Analysis: The outer while loop runs log(n) times (I doubles). The inner for loop runs n times. Total: O(n log n).

Function 2:

function Mystery2(N: Integer): Integer;
var
  I, J, Count: Integer;
begin
  Count := 0;
  for I := 1 to N do
    for J := 1 to N do
      for K := 1 to N do
        if (I + J + K) mod 2 = 0 then
          Inc(Count);
  Mystery2 := Count;
end;

Analysis: Three nested loops, each running n times. The if-condition does O(1) work per iteration. Total: O(n^3). The condition does not change the complexity because it executes every iteration — it just sometimes skips the increment.

Function 3:

function Mystery3(N: Integer): Integer;
begin
  if N <= 1 then
    Mystery3 := 1
  else
    Mystery3 := Mystery3(N div 3) + Mystery3(N div 3) + Mystery3(N div 3);
end;

Analysis: Recurrence: T(n) = 3T(n/3) + O(1). Master Theorem: a=3, b=3, c=0. log_3(3) = 1 > 0 = c. So T(n) = O(n^1) = O(n). Three recursive calls, each on n/3 elements, with constant combination work, gives linear time.

Function 4:

procedure Mystery4(var Arr: array of Integer; N: Integer);
var
  I, J, Temp: Integer;
  Swapped: Boolean;
begin
  repeat
    Swapped := False;
    for J := 0 to N - 2 do
      if Arr[J] > Arr[J + 1] then begin
        Temp := Arr[J]; Arr[J] := Arr[J+1]; Arr[J+1] := Temp;
        Swapped := True;
      end;
  until not Swapped;
end;

Analysis: This is bubble sort. Best case: O(n) (already sorted, one pass with no swaps). Worst case: O(n^2) (reverse sorted, n passes of n comparisons). Average case: O(n^2).

26.5 Space Complexity

Space complexity measures how much memory an algorithm uses as a function of input size, beyond the input itself.
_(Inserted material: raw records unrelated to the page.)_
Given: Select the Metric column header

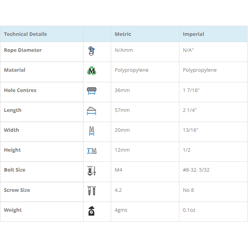Looking at the screenshot, I should pyautogui.click(x=123, y=34).
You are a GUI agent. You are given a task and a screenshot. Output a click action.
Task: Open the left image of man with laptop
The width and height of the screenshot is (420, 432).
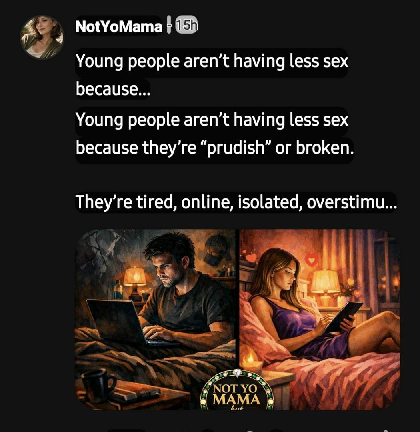tap(155, 320)
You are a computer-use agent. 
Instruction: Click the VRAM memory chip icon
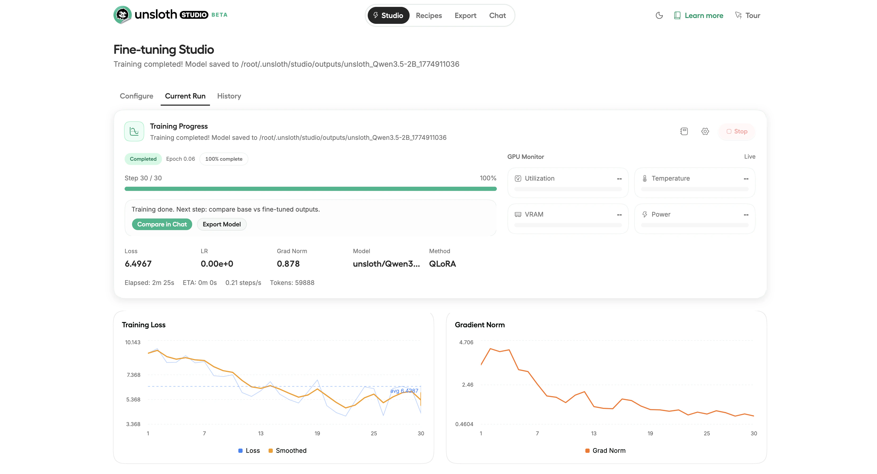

O(1) space: The algorithm uses a fixed number of variables:

function Sum(const Arr: array of Integer; N: Integer): Integer;
var
  Total, I: Integer;
begin
  Total := 0;
  for I := 0 to N - 1 do Total := Total + Arr[I];
  Sum := Total;  { Only 2 extra variables: Total, I. O(1) space. }
end;

O(n) space: The algorithm creates a data structure proportional to the input:

procedure MergeSort(...);  { Uses O(n) temporary array for merging }

O(log n) space: Recursive algorithms use stack space proportional to recursion depth:

procedure QuickSort(Arr, Lo, Hi);  { Recursion depth ~log n on average }

O(n) stack space: Deep recursion on linear structures:

procedure PrintList(Node);  { Recursion depth = list length n }

Space Complexity of Data Structures

Time-Space Tradeoffs

A common theme in algorithm design is trading space for time: - Memoization: Uses O(n) extra space to reduce Fibonacci from O(2^n) to O(n) time. - Hash tables: Use O(n) space to achieve O(1) average-case lookups. - DP tables: Use O(n * W) space to solve knapsack in O(n * W) time. - Precomputed lookup tables: Use O(n) space to answer queries in O(1). - Sorting + binary search: Use O(n log n) preprocessing time to answer multiple queries in O(log n) each.

The art is choosing the right tradeoff for your constraints. On a system with ample memory, a hash table is ideal. On an embedded system with 64 KB of RAM, you might prefer a binary search on a sorted array.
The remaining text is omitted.